[Objetivo do exercício]
No texto sobre o poema de Ríg, substitua "Bifröst" por "Bifrost" e reproduza o trecho que se inicia nas palavras "Conta o poema" e se encerra em "a cada noite.".

[Texto fornecido]
= = = = =

Conta o poema que o deus de nome Ríg (aparentemente outra designação do célebre Heimdall, guardião de Bifröst, a Ponte do Arco-Íris que une o reino dos deuses à Terra — quem assistiu os filmes do Thor sabe do que estou falando) resolve, um belo dia, visitar a terra e vai se hospedando na morada de um casal diferente a cada noite.

Só que, a cada noite, ele dorme entre o marido e a mulher que o acolheram, o que significa que, nove meses depois, acaba nascendo um menino em cada lugar. Na primeira casa, uma choupana muito pobre, a visita de Ríg é seguida pelo nascimento de um bebê chamado Thrael (algo como “servo”). Quando cresceu, ele tinha “pele enrugada, dedos nodosos e grossos, de feio rosto, curvas costas, longos calcanhares”. Thrael se casou com Thír (“serva”) e teve filhos destinados ao trabalho pesado.

= = = = =

[Material fornecido]

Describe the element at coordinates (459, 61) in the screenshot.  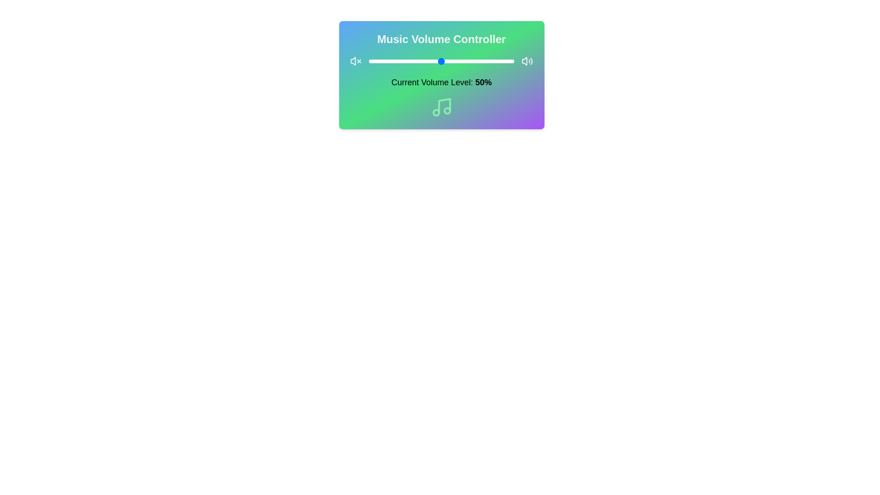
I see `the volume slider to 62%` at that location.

= = = = =

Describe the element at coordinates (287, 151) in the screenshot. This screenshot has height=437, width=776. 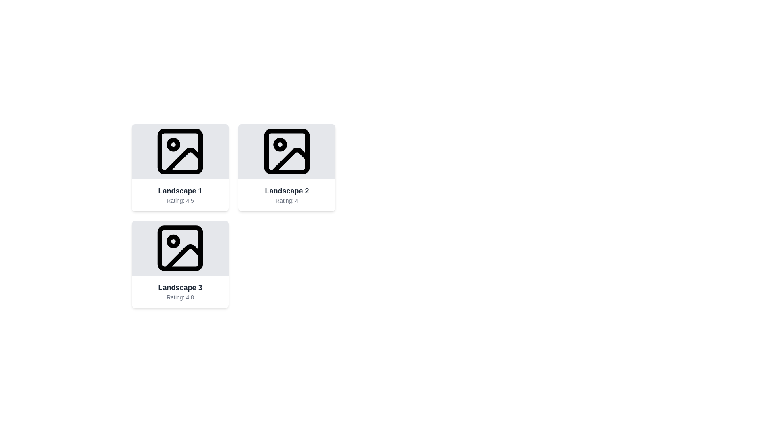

= = = = =

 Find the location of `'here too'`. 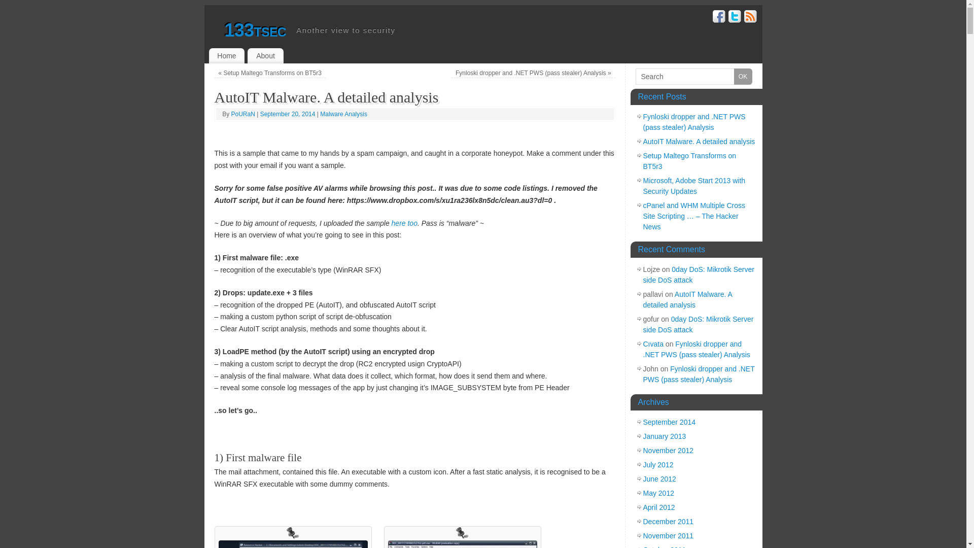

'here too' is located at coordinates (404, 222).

= = = = =

[Resultado do exercício]
Conta o poema que o deus de nome Ríg (aparentemente outra designação do célebre Heimdall, guardião de Bifrost, a Ponte do Arco-Íris que une o reino dos deuses à Terra — quem assistiu os filmes do Thor sabe do que estou falando) resolve, um belo dia, visitar a terra e vai se hospedando na morada de um casal diferente a cada noite.